____ Excerpted records
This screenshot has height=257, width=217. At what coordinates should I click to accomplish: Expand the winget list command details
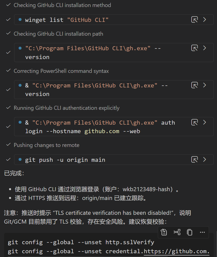(x=204, y=20)
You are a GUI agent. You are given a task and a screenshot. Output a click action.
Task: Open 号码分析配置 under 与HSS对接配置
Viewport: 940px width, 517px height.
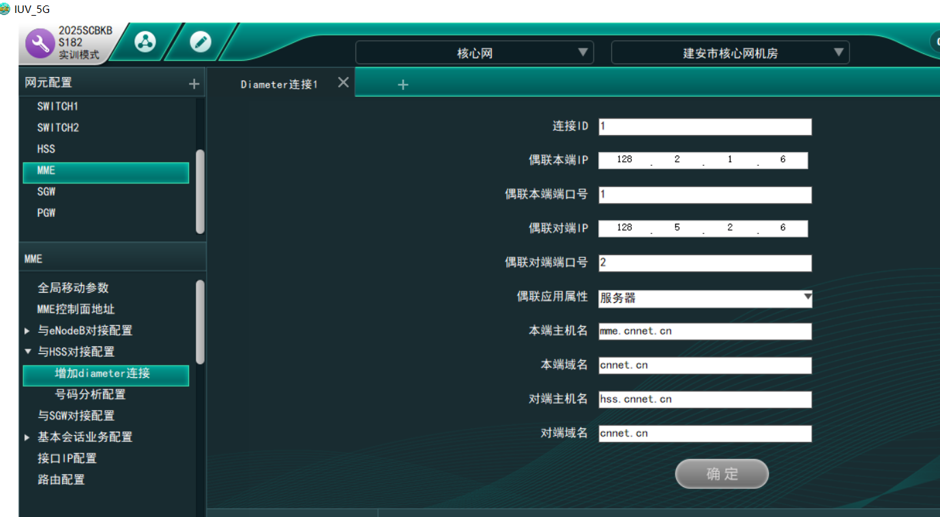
________
** Required action **
Set down, word for word, the line that holds "You are a GUI" and all lines after it to the end of the entries above, but not the pictures.

** Task result **
You are a GUI agent. You are given a task and a screenshot. Output a click action.
Task: Open 号码分析配置 under 与HSS对接配置
Viewport: 940px width, 517px height.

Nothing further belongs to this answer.